### Extracted information

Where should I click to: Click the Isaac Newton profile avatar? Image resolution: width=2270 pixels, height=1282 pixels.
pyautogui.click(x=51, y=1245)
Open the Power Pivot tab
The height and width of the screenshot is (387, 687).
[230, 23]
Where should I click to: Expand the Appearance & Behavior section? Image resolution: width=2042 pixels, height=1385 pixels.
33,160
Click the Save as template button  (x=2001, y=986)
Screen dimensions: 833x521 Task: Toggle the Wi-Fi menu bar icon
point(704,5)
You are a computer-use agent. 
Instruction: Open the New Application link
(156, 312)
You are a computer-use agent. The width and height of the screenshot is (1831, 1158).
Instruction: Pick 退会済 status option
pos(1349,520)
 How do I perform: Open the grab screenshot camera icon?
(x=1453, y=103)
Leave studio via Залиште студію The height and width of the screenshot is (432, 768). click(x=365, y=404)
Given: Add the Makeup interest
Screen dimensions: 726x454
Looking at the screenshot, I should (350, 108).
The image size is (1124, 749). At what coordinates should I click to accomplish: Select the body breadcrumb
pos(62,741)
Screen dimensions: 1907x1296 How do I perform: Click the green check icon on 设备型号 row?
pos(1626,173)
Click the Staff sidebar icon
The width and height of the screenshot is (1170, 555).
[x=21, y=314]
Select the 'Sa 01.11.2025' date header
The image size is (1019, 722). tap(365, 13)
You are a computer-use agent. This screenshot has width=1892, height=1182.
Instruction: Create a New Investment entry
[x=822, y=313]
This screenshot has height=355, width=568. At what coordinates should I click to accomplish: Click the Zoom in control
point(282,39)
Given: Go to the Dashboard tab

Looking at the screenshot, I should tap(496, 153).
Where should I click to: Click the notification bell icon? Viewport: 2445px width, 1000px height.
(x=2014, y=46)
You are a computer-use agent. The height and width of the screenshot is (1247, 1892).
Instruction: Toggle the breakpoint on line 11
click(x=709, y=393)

######

Start to finish, transcribe the listing above exactly.

▶ **Written response**:
Where should I click to: Click the Isaac Newton profile avatar? Image resolution: width=2270 pixels, height=1282 pixels.
pyautogui.click(x=51, y=1245)
Open the Power Pivot tab
The height and width of the screenshot is (387, 687).
[230, 23]
Where should I click to: Expand the Appearance & Behavior section? Image resolution: width=2042 pixels, height=1385 pixels.
33,160
Click the Save as template button  (x=2001, y=986)
Screen dimensions: 833x521 Task: Toggle the Wi-Fi menu bar icon
point(704,5)
You are a computer-use agent. 
Instruction: Open the New Application link
(156, 312)
You are a computer-use agent. The width and height of the screenshot is (1831, 1158).
Instruction: Pick 退会済 status option
pos(1349,520)
 How do I perform: Open the grab screenshot camera icon?
(x=1453, y=103)
Leave studio via Залиште студію The height and width of the screenshot is (432, 768). click(x=365, y=404)
Given: Add the Makeup interest
Screen dimensions: 726x454
Looking at the screenshot, I should (350, 108).
The image size is (1124, 749). At what coordinates should I click to accomplish: Select the body breadcrumb
pos(62,741)
Screen dimensions: 1907x1296 How do I perform: Click the green check icon on 设备型号 row?
pos(1626,173)
Click the Staff sidebar icon
The width and height of the screenshot is (1170, 555).
[x=21, y=314]
Select the 'Sa 01.11.2025' date header
The image size is (1019, 722). tap(365, 13)
You are a computer-use agent. This screenshot has width=1892, height=1182.
Instruction: Create a New Investment entry
[x=822, y=313]
This screenshot has height=355, width=568. At what coordinates should I click to accomplish: Click the Zoom in control
point(282,39)
Given: Go to the Dashboard tab

Looking at the screenshot, I should tap(496, 153).
Where should I click to: Click the notification bell icon? Viewport: 2445px width, 1000px height.
(x=2014, y=46)
You are a computer-use agent. The height and width of the screenshot is (1247, 1892).
Instruction: Toggle the breakpoint on line 11
click(x=709, y=393)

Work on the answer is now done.